The Jack Jackson Show

The Jack Jackson Show

1958 - United Kingdom

According to the 1958 ATV Show Book "no world of jazz and pop fantasy was ever more fantastic, more unexpected, funnier or, when it needs to be, pleasingly sentimental than this thing called The Jack Jackson Show." 

Jack Jackson was a bandleader and trumpeter who gave up his musical career in the late 1940s to compere a BBC radio series called Band Parade. In June 1948 he was given his own late-night record show called Record Round Up and over the next twenty years his unique style made him a household name and influenced a generation of radio disc jockey's, not least of all Kenny Everett. 

Jackson's trademark was his lightning cuts between comedy extracts and mock-interviews utilising quick soundbites from popular radio and television programmes of the day such as The Goon Show, Hancock, Benny Hill and (later) Steptoe and Son and Till Death Us Do Part. All this between the musical hits of the day. He was one of the first DJ's to try and transfer the same format to television (Everett did this more successfully with his 'Video' show in the 70s and 80s), and although he received a huge amount of fan mail, the ATV series, which ran on Saturday night's in 1958 was seen as something of a failed experiment. 

Jack Jackson
Jack Jackson in the 1950s

Rehearsal's for the show were done at a small studio in Foley Street in London's West End, and passers by would have seen a whole host of stars wandering in and out of those premises on any given day of the week.

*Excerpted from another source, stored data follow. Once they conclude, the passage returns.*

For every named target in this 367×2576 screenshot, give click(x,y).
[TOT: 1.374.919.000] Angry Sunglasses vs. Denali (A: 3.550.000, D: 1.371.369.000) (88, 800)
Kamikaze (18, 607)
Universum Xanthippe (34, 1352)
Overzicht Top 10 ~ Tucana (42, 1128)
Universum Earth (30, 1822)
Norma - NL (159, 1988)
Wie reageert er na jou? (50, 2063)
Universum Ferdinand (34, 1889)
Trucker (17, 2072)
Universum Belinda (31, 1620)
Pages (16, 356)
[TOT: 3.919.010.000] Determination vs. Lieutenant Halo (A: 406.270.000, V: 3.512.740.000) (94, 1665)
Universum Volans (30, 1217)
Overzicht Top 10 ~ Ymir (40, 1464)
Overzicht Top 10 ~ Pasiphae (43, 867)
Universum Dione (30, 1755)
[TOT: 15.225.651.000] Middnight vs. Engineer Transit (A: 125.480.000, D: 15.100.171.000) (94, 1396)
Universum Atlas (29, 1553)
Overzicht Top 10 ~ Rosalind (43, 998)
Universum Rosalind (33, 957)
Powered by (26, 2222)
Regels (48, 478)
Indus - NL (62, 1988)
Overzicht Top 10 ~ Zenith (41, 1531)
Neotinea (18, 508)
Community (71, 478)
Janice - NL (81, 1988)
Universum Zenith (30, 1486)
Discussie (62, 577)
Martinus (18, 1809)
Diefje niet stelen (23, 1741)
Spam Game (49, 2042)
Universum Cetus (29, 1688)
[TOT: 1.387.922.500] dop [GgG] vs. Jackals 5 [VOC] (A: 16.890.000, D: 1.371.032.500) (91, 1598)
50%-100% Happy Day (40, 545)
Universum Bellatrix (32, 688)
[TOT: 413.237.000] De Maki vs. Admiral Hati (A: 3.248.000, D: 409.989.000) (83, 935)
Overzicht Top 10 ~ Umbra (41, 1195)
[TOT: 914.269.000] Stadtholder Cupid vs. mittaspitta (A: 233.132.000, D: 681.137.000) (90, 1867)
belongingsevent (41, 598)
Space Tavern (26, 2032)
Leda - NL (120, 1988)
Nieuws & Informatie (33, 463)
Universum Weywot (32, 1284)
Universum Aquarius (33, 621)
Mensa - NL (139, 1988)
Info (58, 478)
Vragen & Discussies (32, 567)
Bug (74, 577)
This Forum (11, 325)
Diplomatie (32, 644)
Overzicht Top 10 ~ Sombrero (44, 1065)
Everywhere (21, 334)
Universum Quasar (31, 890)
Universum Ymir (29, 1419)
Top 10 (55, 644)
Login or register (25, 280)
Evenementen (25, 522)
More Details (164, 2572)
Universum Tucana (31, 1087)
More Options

Those stars included Alma Cogan, Paddy O'Neil and her husband Alfred Marks (although the latter was not a regular), a very young Judy Carne, Libby Morris, Bill Haydn and Glen Mason. It is said that Sean Connery, a close friend of Mason's would also drop in and say "hello" once in a while. The format of the TV show was similar to the radio series with quick-fire comedy and soundbites but with Mason, O'Neil and Joan Savage miming to the snippets of dialogue. The series was produced by Peter Glover. 

When Radio One was launched in 1967 Jackson transferred from The Light Programme to host Record Roundabout which lasted until June 1968. He passed away in 1978, just short of his 72nd birthday. For a time one of radio's forgotten heroes, Jack Jackson was hugely influential and is now recognised in the Radio Academy Hall of Fame where some sound clips are available.